Can someone suggest the correct way to downsample please? I’m guessing someone must have solved this but couldn’t find anything conclusive on the forums
This is my workflow:
pretrained model is 0.5.0
extract audio files from the video file using ffmpeg. ffmpeg -i original.avi -ab 160k -ac 1 -ar 16000 -vn audio.wav. The clips are at 44.1kHz before extraction and 16kHz after
Just out of curiosity, do you get better results with 0.4.1? Most of my files are down-converted and 0.5 causes gibberish on some where 0.4.1 produced bad results, but results that could at least be recognized as a sentence with some of the words correct.
@dabinat How do you down-sample? I know some (standard) methods of doing so are incorrect, e.g. using Python’s audioop. (See for example issue 1726 where we fixed this in our importers.)
I have no idea what the default setting is in ffmpeg, but the dithering can be specified in the aresample filter. I played about with some of the options listed here, including dither_method, resampler, precision, filter type and output_sample_bits, but the transcription either remained the same or got worse.
Is this relevant for the latest 0.7.0 release as well? I see that the client.convert_samplerate is doing the downsampling using the sox library. With an input at 44.1kHz (and DeepSpeech 0.7.0) I still see the inference is in pretty bad shape. Is downsampling not recommended at all? I understand upsampling from 8kHz will produce erratic transcription results but shouldnt downsampling provide the same results?
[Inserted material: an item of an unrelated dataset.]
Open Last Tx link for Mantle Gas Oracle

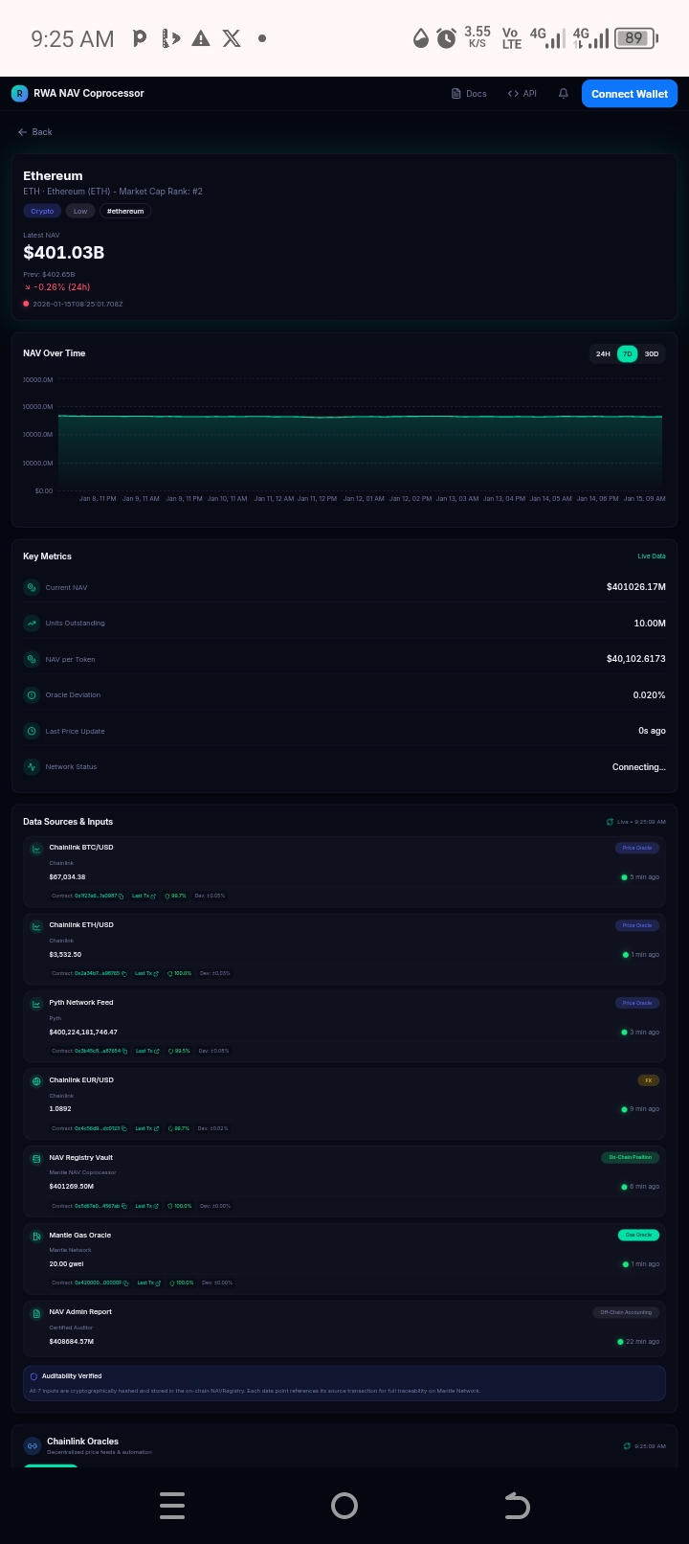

I am currently having this issue with 0.7.0. I have been importing 44.1kHz files (usually .mkv or .avi) and then trying to down-sample them to 16kHz in Audacity (which I think uses ffmpeg), before exporting to .wav. The results are middling to poor without down-sampling, but with down-sampling they’re nonsense.
I don’t know how related to this to importing and exporting, as the quality suffers more with down-sampling.